Cell surface markers, chemokines, cytokines, and adhesion molecules were found to play a role in neonatal sepsis pathogenesis; *might even be relevant in diagnostic use, and thus, is described in the text.

Cell surface markers
Neutrophils	CD11b *, CD64 *	[22, 37, 39]
Lymphocytes	CD3, CD19, CD25, CD45RA, CD45RO, CD62, CD69	[6, 39–41]
Monocytes	HLA-DR *	[5, 39, 42]
Chemokines, cytokines, adhesion molecules
	IL-1β, IL-1ra, IL-2, sIL-2R, IL-4, IL-5, IL-6 *, IL-8, IL-10, TNF-α, 11sTNFR-p55, 12sTNFR-p75, IFNc	[43–49]
	E-selectin, L-selectin
	Soluble intracellular adhesion moleucule-1 (sICAM-1)

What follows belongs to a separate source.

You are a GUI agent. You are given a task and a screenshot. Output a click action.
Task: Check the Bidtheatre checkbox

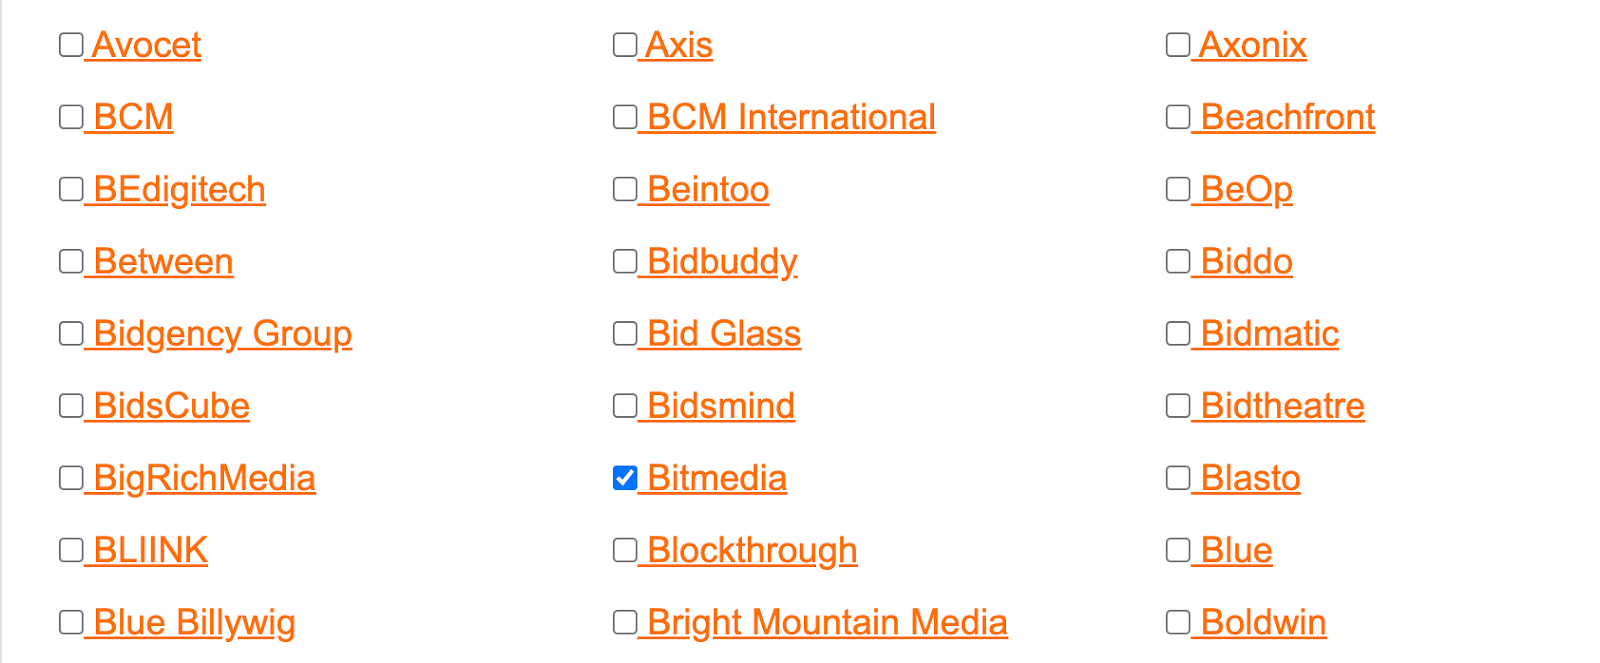pos(1178,405)
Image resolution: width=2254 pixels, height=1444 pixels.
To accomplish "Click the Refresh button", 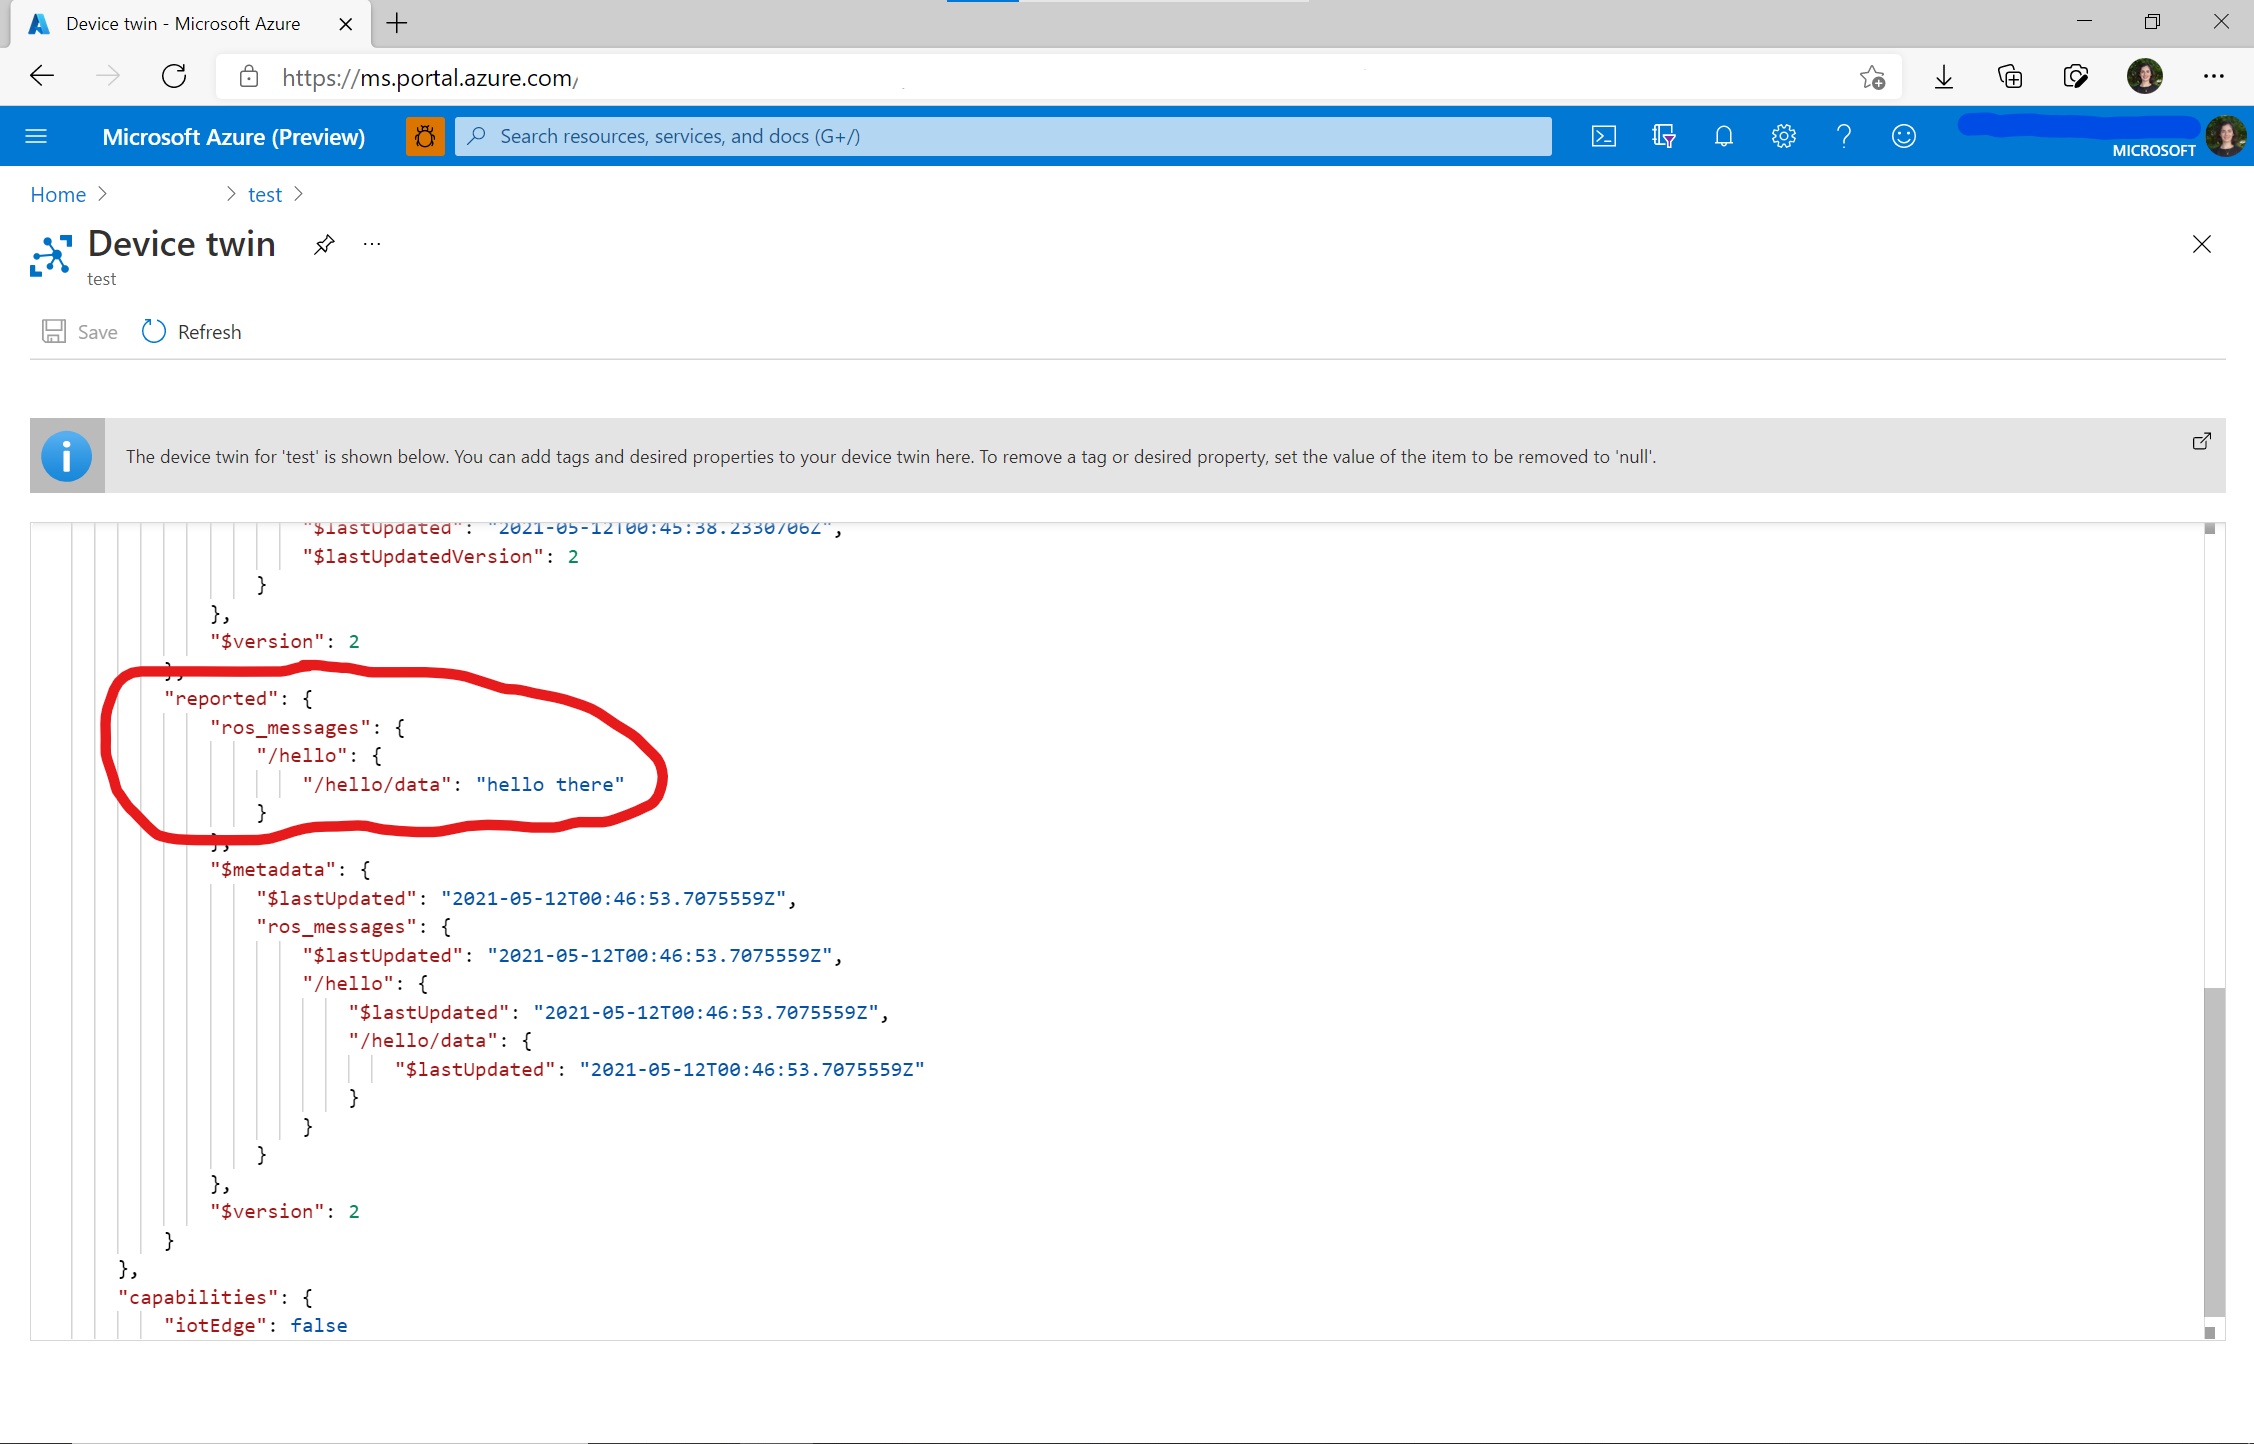I will (192, 332).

	Vascular cell adhesion molecule-1 (VCAM-1)

Nevertheless, none of the parameters presented is able to be the one parameter in diagnosis of early neonatal sepsis. So far, the combination of CRP and IL-6 remains the diagnostic resource of choice in detection of EONS and LONS. Solely CD64 seems to have the potential to complement the existing combination of CRP and a cytokine (IL-6 or IL-8) to increase sensitivity up to 100%. Larger trials to define standard measurement protocols and reference values are highly desirable.